*RECORDS SHOWN:*
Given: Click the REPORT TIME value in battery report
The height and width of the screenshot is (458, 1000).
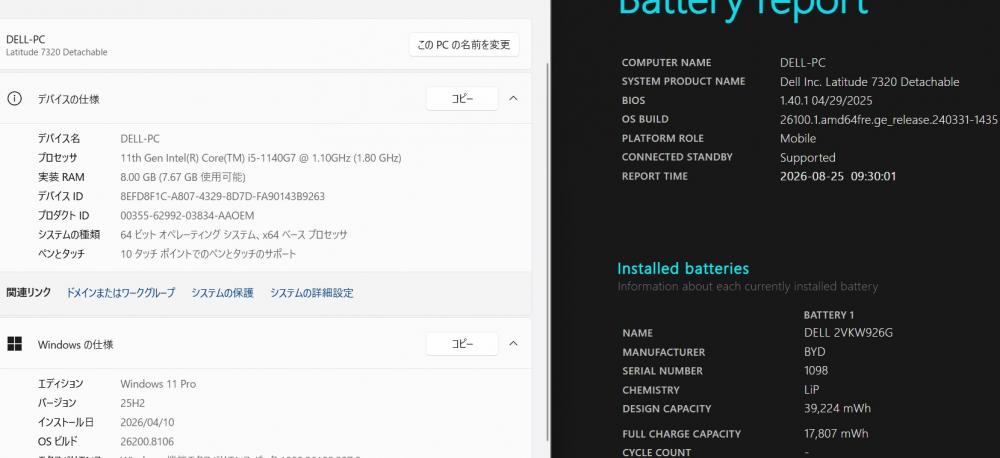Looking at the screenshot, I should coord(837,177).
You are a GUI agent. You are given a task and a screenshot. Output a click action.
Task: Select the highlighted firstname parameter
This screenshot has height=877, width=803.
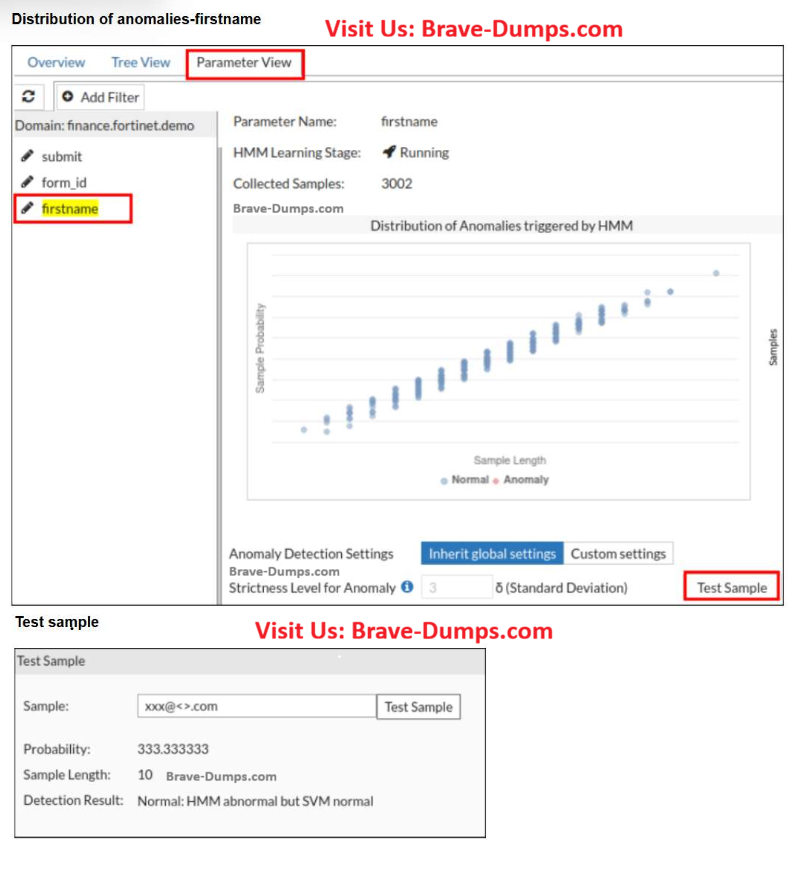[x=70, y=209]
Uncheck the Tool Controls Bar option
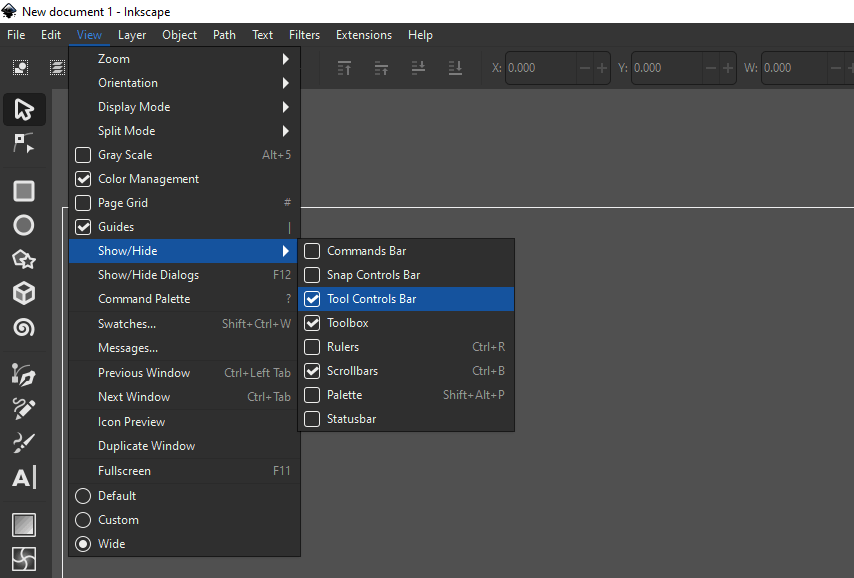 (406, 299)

--

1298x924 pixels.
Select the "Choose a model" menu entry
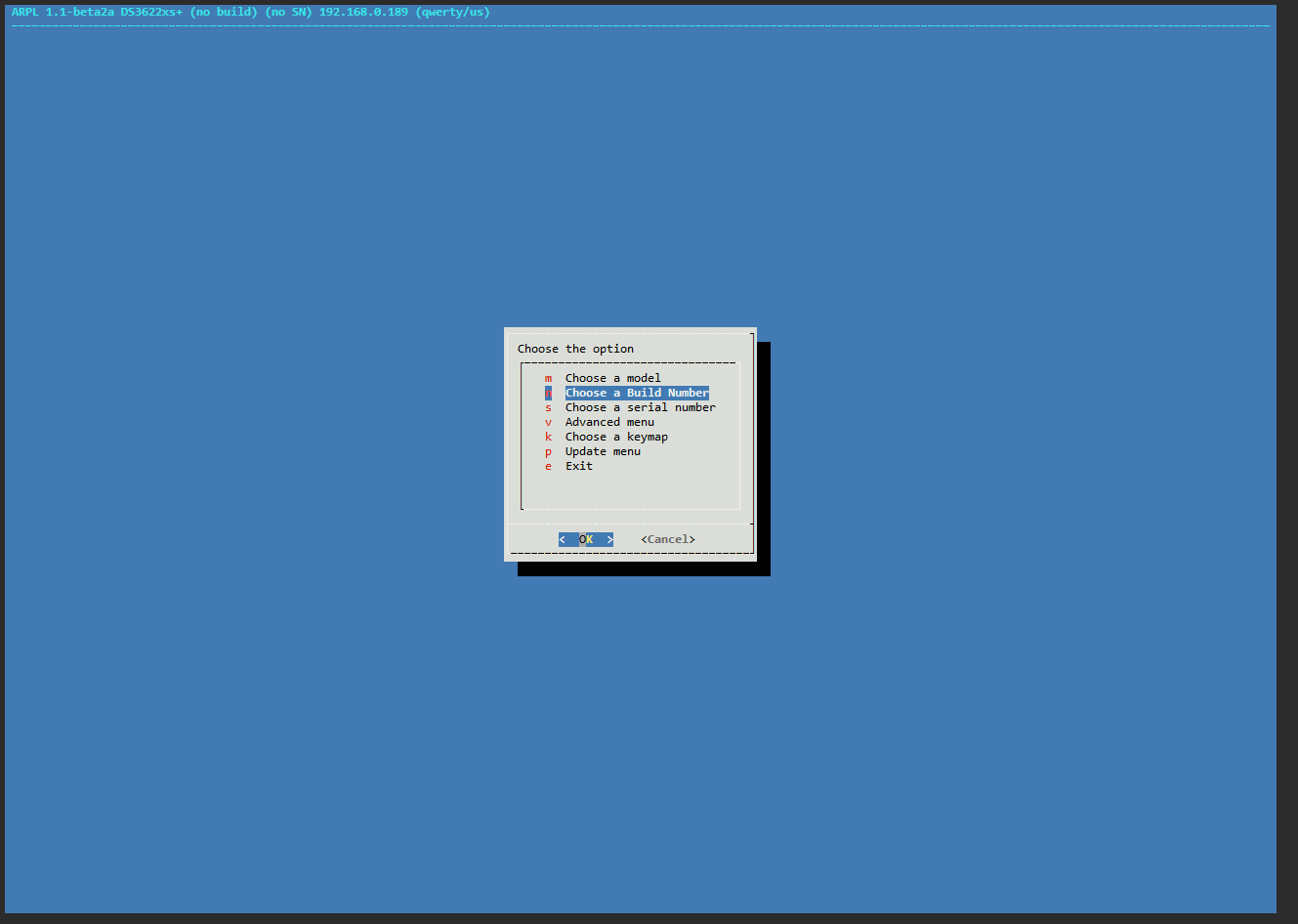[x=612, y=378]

*TASK TO COMPLETE:*
Count the rows above that contain the string "width" and reply with only the number.

*WRITTEN ANSWER:*
2